You can then progress to the crafting of a paper/cardboard camera that uses roll film.

  • Here’s a set of instructions from Jaroslav Juřica for creating what he calls the Rubikon 2, an almost cost-free paper pinhole camera that will take 35mm. film. Via Creative Commons, it comes complete with a PDF manual (in English, Spanish, or Portuguese) that includes a template you can print out and use to make as many of these as you need for your class.
  • Juřica, who’s Czech, intends this as an improvement on the Dirkon, a design for an earlier 35mm. paper camera created by Martin Pilný, Mirek Kolář, and Richard Vyškovský, and published in 1979 (still the period of Czechoslovakia’s occupation by the U.S.S.R.) in the Czech magazine ABC mladých techniků a přírodovědců [An ABC of Young Technicians and Natural Scientists]. You’ll find instructions and a template of the Dirkon at David Balihar’s site, Pinhole.cz.
  • Here’s a link to a set of instructions from 1885 on how to make a variety of cameras obscurae, courtesy of Jack and Beverly Wilgus’s site, The Magic Mirror of Life: an appreciation of the Camera Obscura.
  • “Learning About Light,” a set of camera obscura templates, instructions, and lesson plans from Juliana Lim, Mark Rau, and Ruchi Sanghvi.
  • Finally, here are the outlines of half-day, one-day, three-day, and five-day “Camera Obscura & Pinhole Photography Workshops” (for grades 4-12) from Andrzej Maciejewski, who travels around Canada with his Mobile Camera Obscura offering such tutorials as a freelance teacher. You can adapt these to your own teaching situation.

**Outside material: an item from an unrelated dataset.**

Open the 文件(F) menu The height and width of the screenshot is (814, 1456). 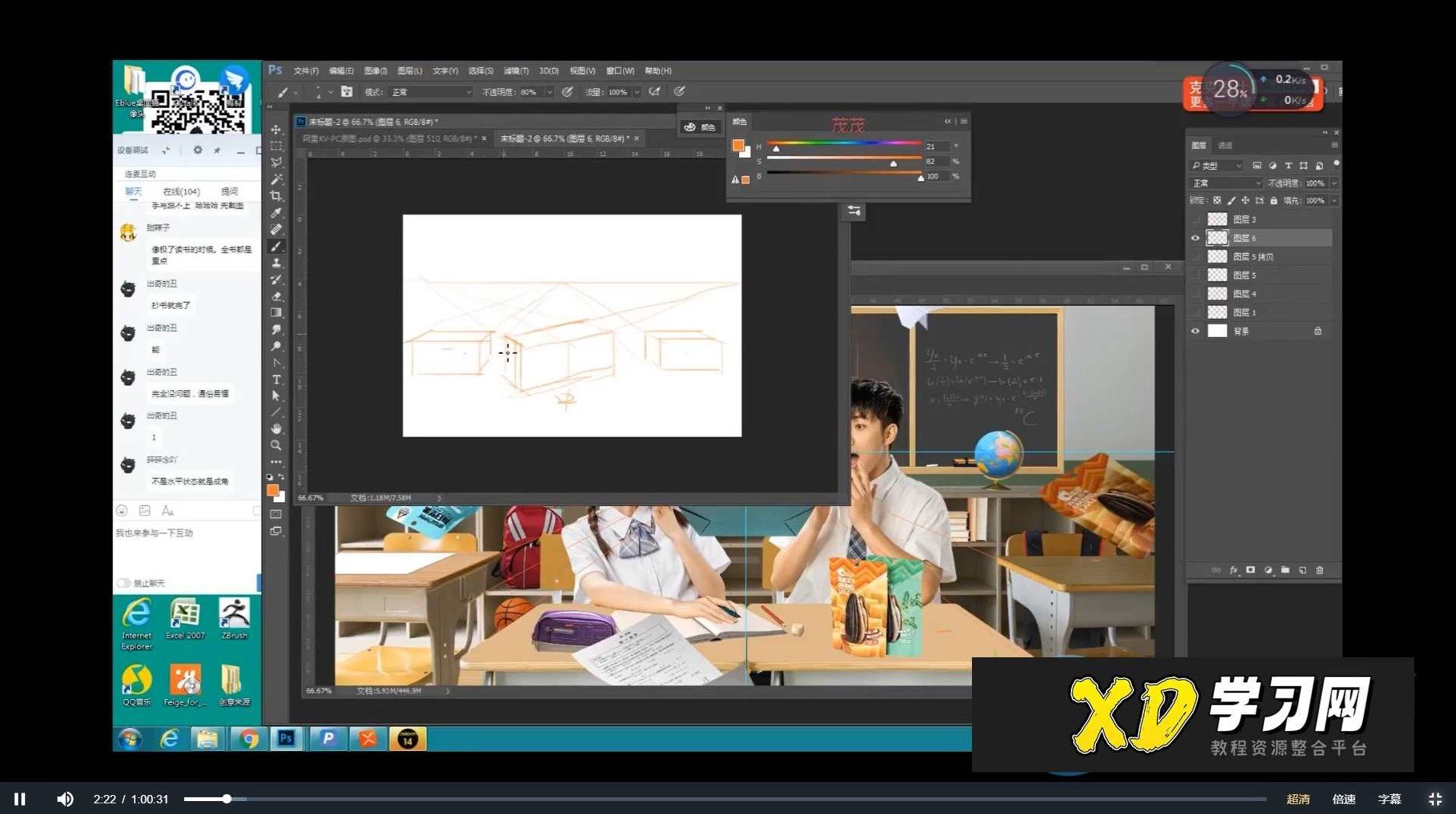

Dirkon Paper Camera, rear view showing loaded film

Dirkon Paper Camera, rear view showing loaded film

A fringe benefit of this assignment: Depending on the level of your students, and your sense of what they can absorb, you get to go way back into the prehistory of photography and the origins of visual culture. You can bring in the awareness of the camera obscura principle among the ancient Chinese (Mo Ti), the ancient Arabs (Alhazen), the ancient Greeks (Euclid). You can discuss Talbot’s frustration with it as a drawing device, and how that led to his invention of the calotype. You can introduce basic principles of optics. (Why is the image upside down?) You can take your students from the activity of visually observing the camera obscura image to recording it on film or paper. You can stay lensless, or add lenses. You can use this for a single lesson, or build a semester’s curriculum with it.

Meanwhile, you’re demonstrating by example that you don’t need an expensive camera, or even an inexpensive store-bought one, to observe the world and make photographs.

[Postscript: You might consider tying this in to Worldwide Pinhole Photography Day, held each year on the last Sunday in April. You and your students can upload results to this site, where they will become part of the site's permanent gallery. They have extensive shows up now for every year since 2001.]